I've written a couple of methods in my Quad class to draw quads and also to rotate.
Currently, the draw sprite method does just that - renders the quad to the screen.
However, the rotation method, rotates and also renders the quad.
I've got another couple of methods written, one that just rotates but doesn't render, and another render routine that takes the rotation matrix into account when doing it's matrix multiplications. So, instead of doing this:
Quad sprite = new Quad();
Quad sprite.rotate(0,0,45,mMVPMatrix); //rotate by 45 degrees and render at 0,0
I can do this:
Quad sprite = new Quad();
sprite.rotate(45); //Rotate sprite by 45 degrees
sprite.draw(0,0,mMVPMatrix); //Render sprite at 0,0
Although the latter is somewhat more flexible when writing my main code it does mean that even if I don't want to rotate a sprite, the draw routine, still has to take the rotation matrix and combine it with the projection matrix.

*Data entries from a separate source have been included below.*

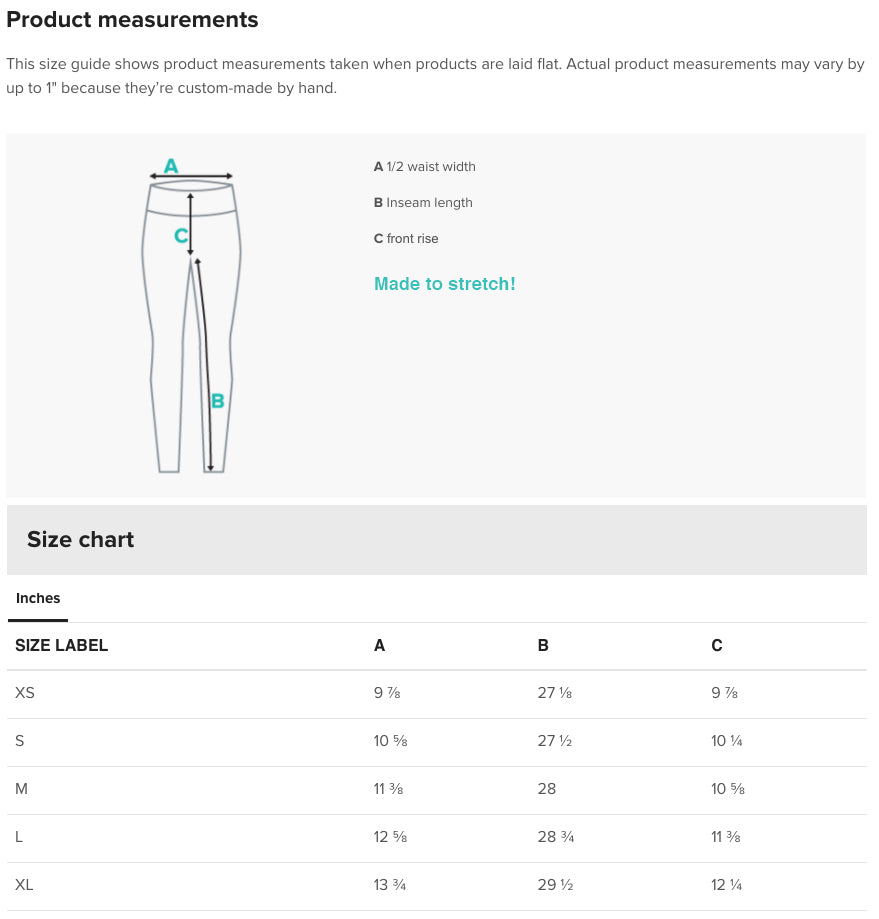The width and height of the screenshot is (879, 919).
Task: Select the "1/2 waist width" legend entry
Action: coord(425,167)
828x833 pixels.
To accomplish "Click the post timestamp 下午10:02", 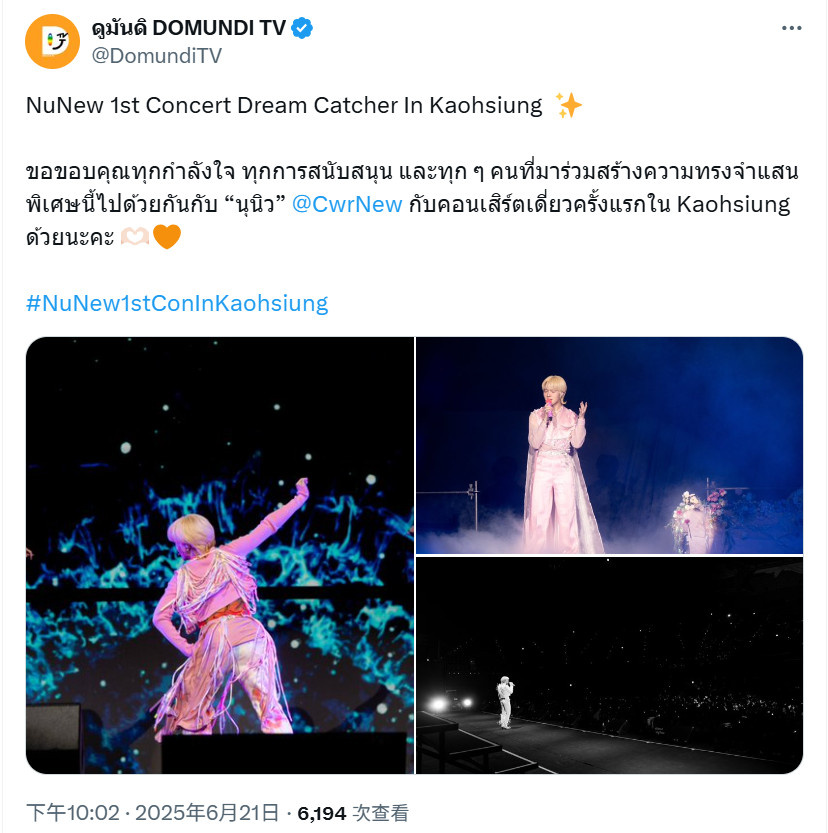I will coord(73,813).
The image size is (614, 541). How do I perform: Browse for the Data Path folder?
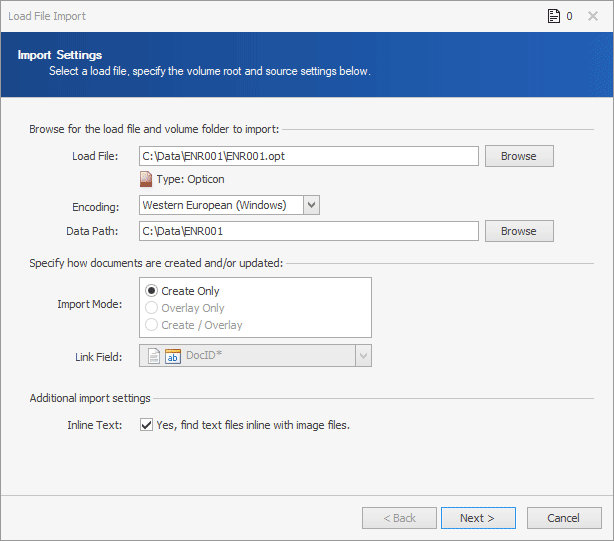[x=518, y=231]
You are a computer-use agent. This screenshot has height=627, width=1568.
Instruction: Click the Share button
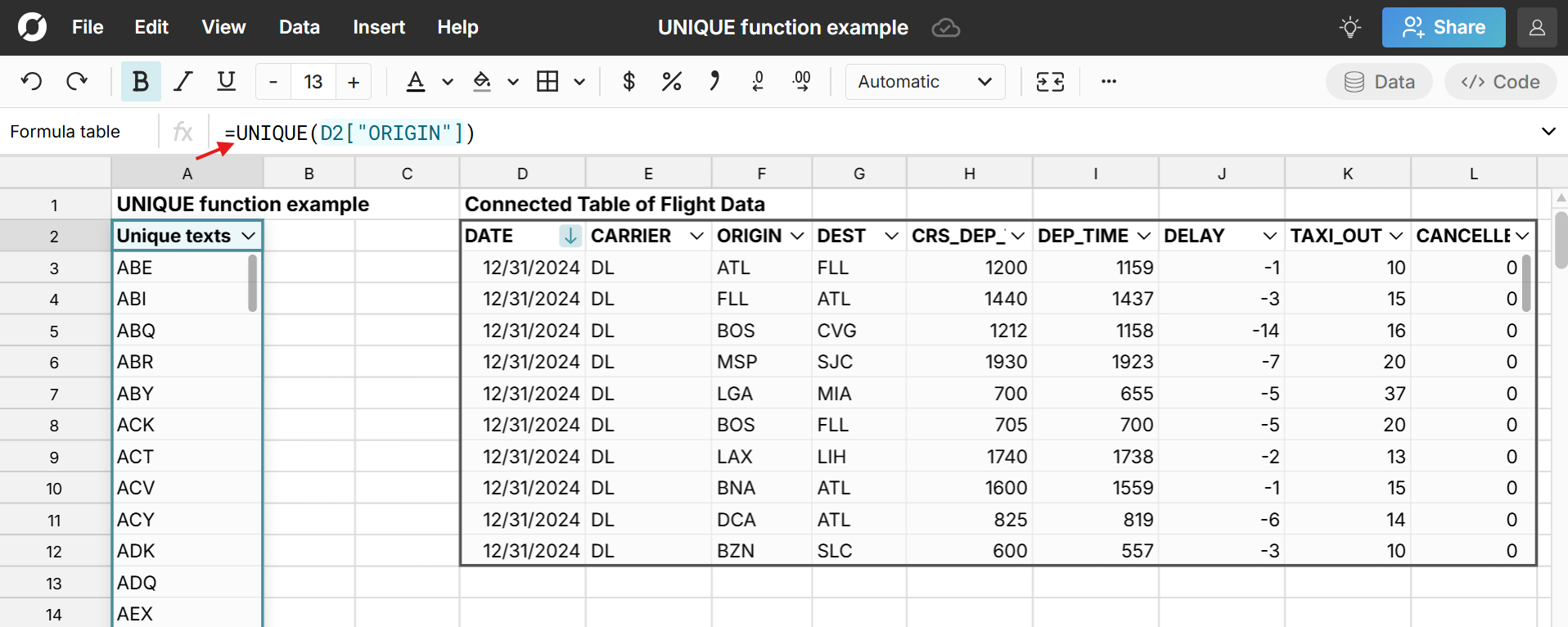click(x=1443, y=28)
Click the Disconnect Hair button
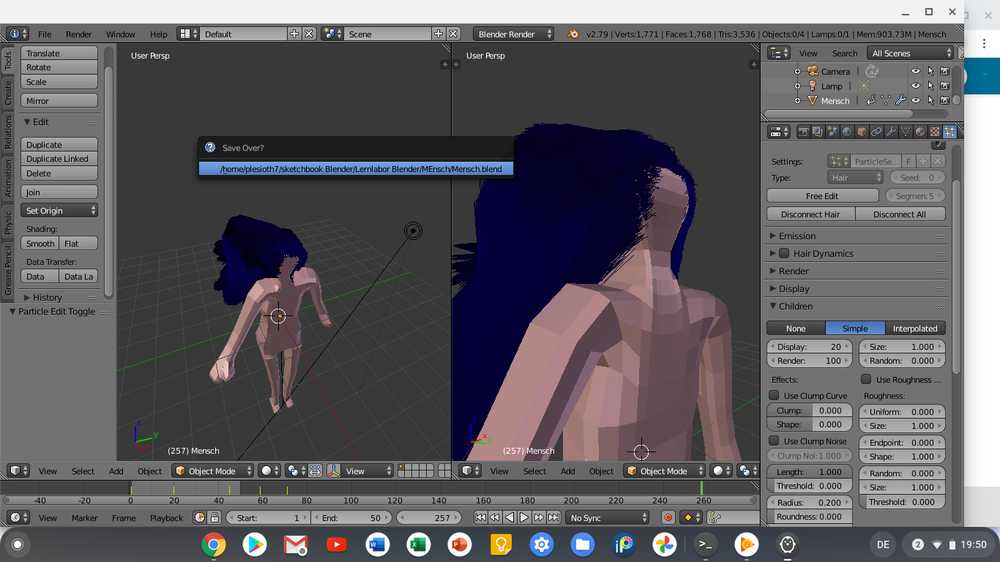 tap(810, 214)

When I have 50+ sprites going, will this cost me? I know there is always a trade-off between 'more code' and 'better performance' but realistically, would this be a huge problem?
Write the code first. Then see if performance is an issue. Far too many things can affect performance for anyone to give you even a hint, especially without any real code (other than the tiny fragment you've posted) to judge by.

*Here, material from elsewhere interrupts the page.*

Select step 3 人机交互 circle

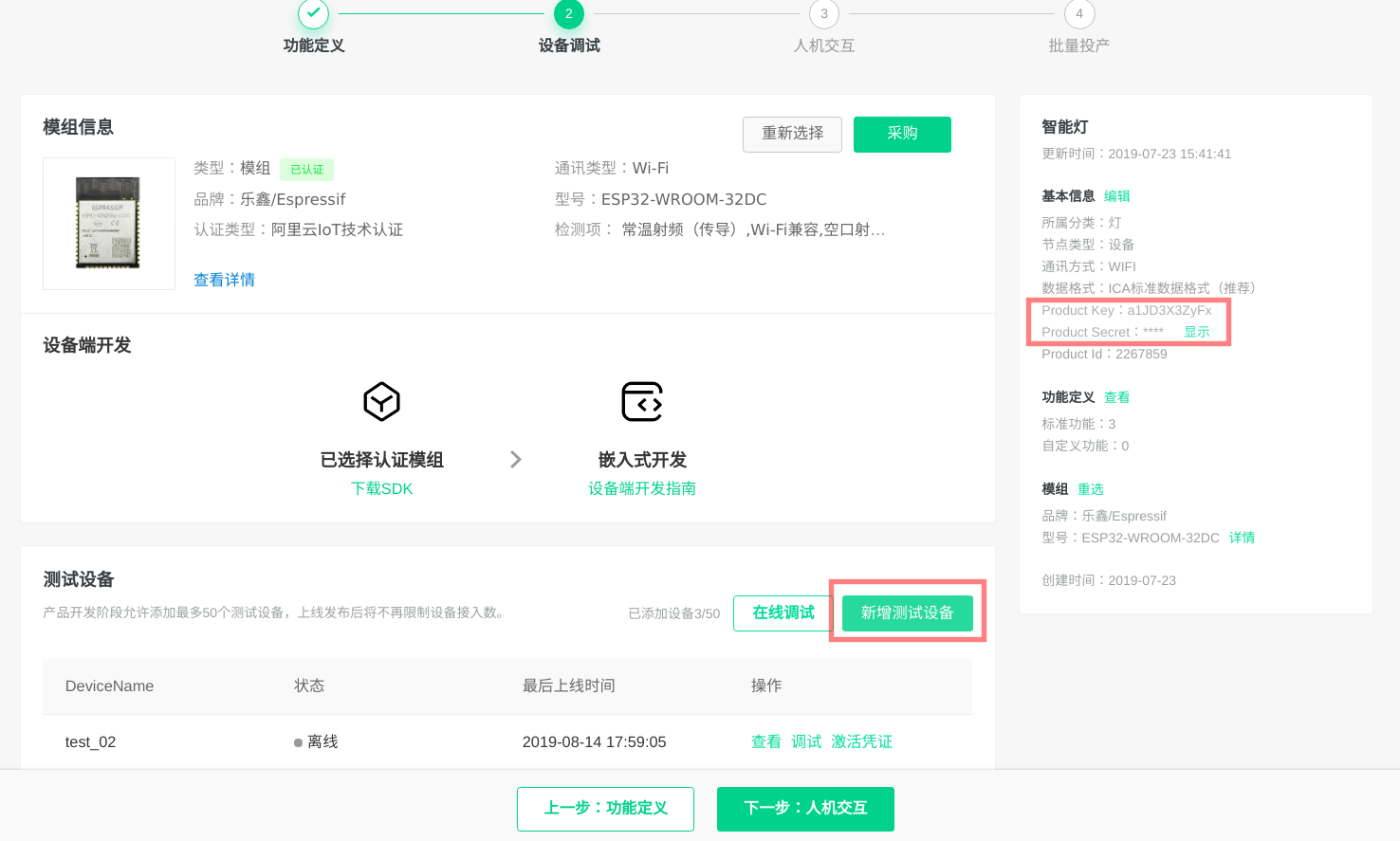(823, 14)
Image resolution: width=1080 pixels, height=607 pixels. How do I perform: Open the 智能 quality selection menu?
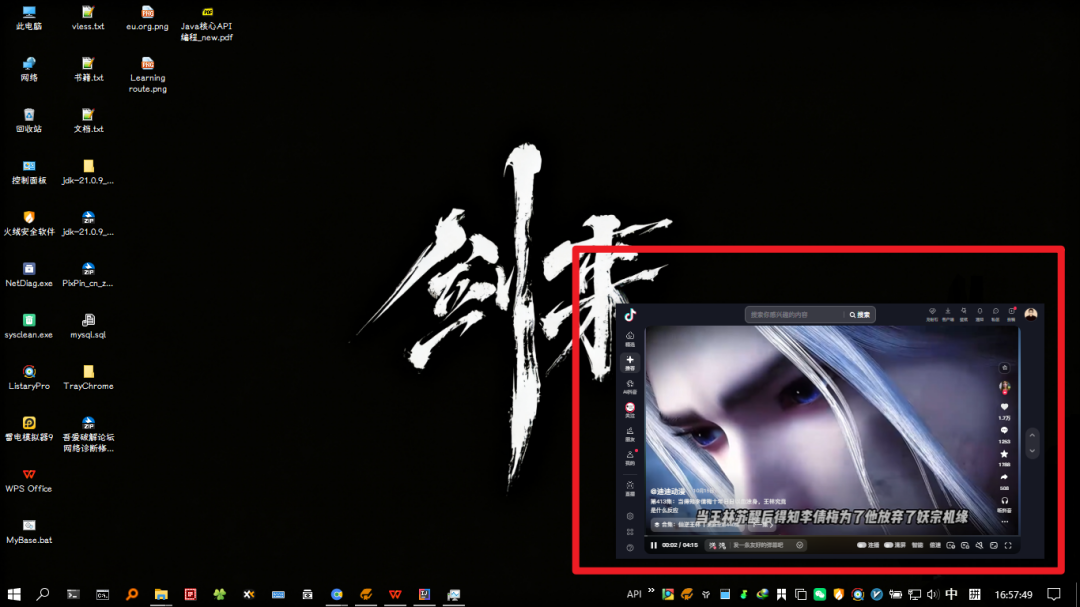[915, 545]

Someone else here said that the biggest sin in code development is early optimization. You can spend a lot of time early on optimizing code that never would have been a problem. You can always optimize after the fact and after the fact you'll have actual information about where your bottlenecks are instead of early optimizations that will result in tweaked code that never would have become a bottleneck, but is now less readable because of the optimizations.
Related
I am creating a 3D reservoir model which looks like this.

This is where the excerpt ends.